No curto prazo, o Governo enfrenta o desafio de controlar a histeria cambial, desviando a agenda para assuntos menos conflitivos, ou seja, tirar o dólar e a alta dos preços das conversas do cafezinho e das capas dos jornais. “São assuntos que ativam paranoias automáticas, embora o contexto seja o de uma crise pequena. Mas será preciso controlá-los rápido, porque se eles se prolongarem no tempo serão um problema muito mais grave”, diz Germano. O desafio é enorme, porque uma vez que o desânimo se espalha é difícil recuperar o otimismo, sobretudo para um Governo que chegou ao poder com a promessa de uma “revolução da alegria”.

O fim do idilio com os mercados

M.C.

Mauricio Macri teve sua primeira grande crise com os mercados internacionais. Desde que assumiu como presidente da Argentina, em 2015, líderes de todo o mundo elogiaram a guinada ortodoxa de sua política econômica, depois dos 12 anos de protecionismo dos Kirchner. Em janeiro foram ouvidas algumas críticas quando o Banco Central, pressionado pelo Governo, baixou timidamente a taxa de juros apesar de a inflação continuar descontrolada, a cerca de 25% ao ano. Mas a corrida bancária desta semana colocou o idílio em crise: a Argentina já gastou mais de 7 bilhões de dólares de suas reservas internacionais para tentar deter a queda do peso.

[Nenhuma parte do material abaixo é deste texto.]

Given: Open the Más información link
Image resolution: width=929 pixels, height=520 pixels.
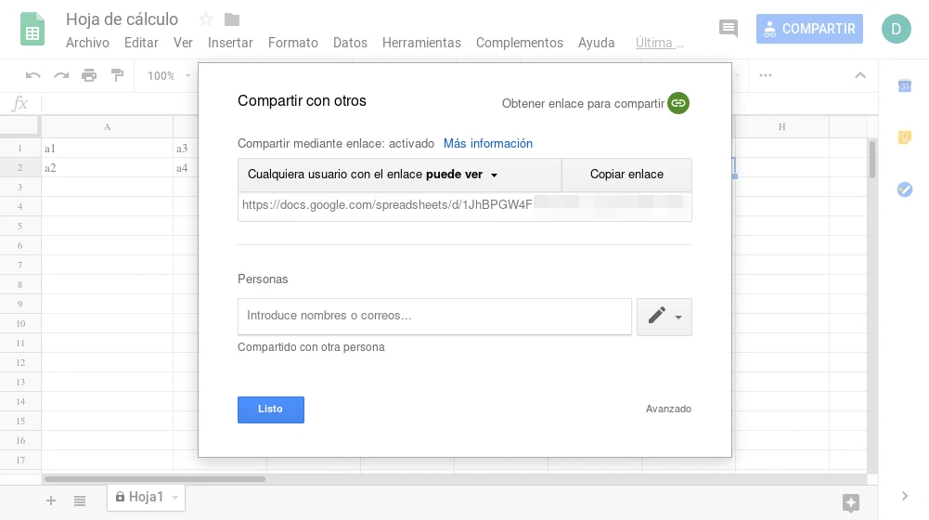Looking at the screenshot, I should tap(488, 144).
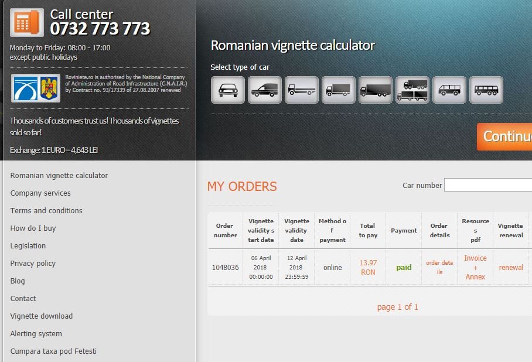Open the Legislation sidebar item
This screenshot has width=532, height=362.
[28, 245]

O Governo tentou segurar a queda com alta de impostos e redução de gastos, sobretudo nas obras públicas. Mas o freio desses investimentos terá consequências políticas. O macrismo se apoiou em alguns governadores peronistas para aprovar certas leis no Congresso, onde está em minoria. Sem o trunfo das obras públicas, perde capacidade de negociação.